_TEXT SECTION_

|---|

Why do some people take part in genetic studies while others do not? The answer may lie within our genetic makeup. According to a groundbreaking study by Oxford’s Leverhulme Centre for Demographic Science and Big Data Institute, people who participate in genetic studies are genetically more likely to do so, leaving detectable ‘footprints’ in genetics data. This breakthrough equips researchers with the ability to identify and address participation bias, a significant challenge in genetic research.
Stefania Benonisdottir, lead author of the study and a Doctoral candidate from Oxford’s Big Data Institute, explains, ‘Currently, most genetic studies are based on genetic databases which contain large numbers of participants and a wealth of information. However, some people are more likely to be included in these databases than others, which can create a problem called ascertainment bias, where the genetic data collected is not representative of the intended study population.’
To study this link between genetics data and participation bias, the researchers turned to one of the largest biomedical databases in the world, the UK Biobank which contains information from half a million participants.

|---|

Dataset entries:
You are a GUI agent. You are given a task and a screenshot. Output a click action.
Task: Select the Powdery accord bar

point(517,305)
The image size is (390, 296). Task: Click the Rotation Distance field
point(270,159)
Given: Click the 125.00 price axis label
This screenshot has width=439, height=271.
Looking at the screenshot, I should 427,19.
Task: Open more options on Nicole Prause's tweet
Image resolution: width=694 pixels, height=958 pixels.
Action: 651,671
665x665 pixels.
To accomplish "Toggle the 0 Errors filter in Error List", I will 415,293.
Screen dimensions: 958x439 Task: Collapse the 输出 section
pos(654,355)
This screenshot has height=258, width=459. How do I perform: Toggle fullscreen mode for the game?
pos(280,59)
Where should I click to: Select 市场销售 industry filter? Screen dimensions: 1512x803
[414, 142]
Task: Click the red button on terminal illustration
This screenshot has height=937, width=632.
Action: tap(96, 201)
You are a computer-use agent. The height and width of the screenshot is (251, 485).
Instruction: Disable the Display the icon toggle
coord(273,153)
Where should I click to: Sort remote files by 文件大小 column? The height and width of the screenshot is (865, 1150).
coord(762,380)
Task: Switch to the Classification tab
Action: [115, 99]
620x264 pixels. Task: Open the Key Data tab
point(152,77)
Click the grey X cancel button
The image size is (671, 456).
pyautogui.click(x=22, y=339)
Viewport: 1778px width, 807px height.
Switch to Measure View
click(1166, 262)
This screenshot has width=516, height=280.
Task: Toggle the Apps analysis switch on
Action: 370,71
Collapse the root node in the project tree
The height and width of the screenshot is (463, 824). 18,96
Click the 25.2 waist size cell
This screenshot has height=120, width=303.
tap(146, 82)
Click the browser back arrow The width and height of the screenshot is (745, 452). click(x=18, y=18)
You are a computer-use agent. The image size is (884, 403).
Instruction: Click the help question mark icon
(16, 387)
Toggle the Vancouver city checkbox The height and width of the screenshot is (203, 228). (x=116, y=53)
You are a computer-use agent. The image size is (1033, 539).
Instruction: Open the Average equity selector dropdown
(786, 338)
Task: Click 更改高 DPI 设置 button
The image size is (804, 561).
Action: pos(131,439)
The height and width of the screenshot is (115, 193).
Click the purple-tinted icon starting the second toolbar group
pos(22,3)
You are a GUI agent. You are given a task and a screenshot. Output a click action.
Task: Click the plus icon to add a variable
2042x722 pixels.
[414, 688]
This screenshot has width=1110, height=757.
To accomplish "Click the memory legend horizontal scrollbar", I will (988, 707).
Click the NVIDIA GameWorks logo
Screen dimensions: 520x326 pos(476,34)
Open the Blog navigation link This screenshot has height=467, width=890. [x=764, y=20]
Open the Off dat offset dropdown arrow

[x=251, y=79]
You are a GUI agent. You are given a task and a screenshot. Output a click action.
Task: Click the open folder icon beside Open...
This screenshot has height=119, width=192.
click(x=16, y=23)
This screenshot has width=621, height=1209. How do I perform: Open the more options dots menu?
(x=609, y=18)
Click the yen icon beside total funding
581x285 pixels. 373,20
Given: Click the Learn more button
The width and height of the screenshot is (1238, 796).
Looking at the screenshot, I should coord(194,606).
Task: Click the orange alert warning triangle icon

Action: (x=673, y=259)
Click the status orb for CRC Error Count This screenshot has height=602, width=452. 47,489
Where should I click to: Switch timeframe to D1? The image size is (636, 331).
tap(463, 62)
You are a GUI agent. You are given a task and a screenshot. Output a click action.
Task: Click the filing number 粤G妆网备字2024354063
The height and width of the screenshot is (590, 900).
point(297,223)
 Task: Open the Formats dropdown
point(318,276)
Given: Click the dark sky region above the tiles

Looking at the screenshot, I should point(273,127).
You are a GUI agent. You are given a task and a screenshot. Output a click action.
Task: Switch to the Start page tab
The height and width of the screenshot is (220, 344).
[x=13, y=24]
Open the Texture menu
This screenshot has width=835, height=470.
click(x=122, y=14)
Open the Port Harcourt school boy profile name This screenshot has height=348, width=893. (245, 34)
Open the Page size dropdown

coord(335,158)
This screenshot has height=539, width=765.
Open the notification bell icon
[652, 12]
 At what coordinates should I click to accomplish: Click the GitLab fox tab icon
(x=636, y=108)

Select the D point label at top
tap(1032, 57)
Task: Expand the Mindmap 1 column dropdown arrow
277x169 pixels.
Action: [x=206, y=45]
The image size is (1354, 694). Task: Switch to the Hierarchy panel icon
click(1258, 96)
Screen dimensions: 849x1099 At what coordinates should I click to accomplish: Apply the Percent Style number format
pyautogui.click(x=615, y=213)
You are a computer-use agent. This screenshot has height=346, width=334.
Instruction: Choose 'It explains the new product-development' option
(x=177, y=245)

|---|

_ASSIGNED TASK A_
Decide whether each statement agrees with the passage on genetic study participation. Answer yes or no for each, and quote the words of the passage that decide it.
(i) The lead author of the study is a Doctoral candidate at Oxford's Big Data Institute.
(ii) The UK Biobank holds information from one million participants.
(iii) People who take part in genetic studies leave traces that can be detected in genetics data.
_ASSIGNED TASK B_
Using the passage on genetic study participation, answer each question.
(i) What name is given to the problem that arises when the collected genetic data does not represent the intended study population?
(ii) Which database did the researchers use to study the link between genetics data and participation bias?
(iii) Which two Oxford bodies carried out the study?
_ASSIGNED TASK C_
Continue the passage on genetic study participation from the point where it stops.
The dataset entries above play no role in this work.

_TASK RESULT A_
(i) Yes: "Stefania Benonisdottir, lead author of the study and a Doctoral candidate from Oxford’s Big Data Institute"
(ii) No: "the UK Biobank which contains information from half a million participants"
(iii) Yes: "leaving detectable ‘footprints’ in genetics data"

_TASK RESULT B_
(i) Ascertainment bias
(ii) The UK Biobank
(iii) The Leverhulme Centre for Demographic Science and the Big Data Institute

_TASK RESULT C_
Using UK Biobank data, it was found there is a genetic component to people’s probability to participate — that is correlated but distinct from other human traits. Published today in Nature Genetics, the study highlights that participation could be an important human trait that has been previously underappreciated and introduces a statistical framework that could lead to more accurate analyses of genetic data.
Professor Augustine Kong, senior author from the Leverhulme Centre for Demographic Science and the Big Data Institute, notes, ‘Ascertainment bias poses a statistical challenge in genetics research, particularly in the era of big data. Adjustments for this bias often rely on known differences between participants and non-participants, introducing imperfections when answering questions involving variables only observed for participants, such as genotypes. Our study identifies detectable footprints of participation bias in the genetic data of participants, which can be exploited statistically to enhance research accuracy for both participants and non-participants alike.’
Genome-wide association studies offer important insights into the role of genetics in human health and diseases. However, such studies can be affected by biases, which arise when genetic databases are not representative of the intended study population. Now, the identified genetic inclination to participate can help scientists assess the representativeness of their study sample.
By analysing the genetic data of over 30,000 related participants with white British descent from the UK Biobank, the researchers found that the genetic component underlying participation in the study is correlated with, but distinct from, the genetic components of traits such as educational attainment and body mass index.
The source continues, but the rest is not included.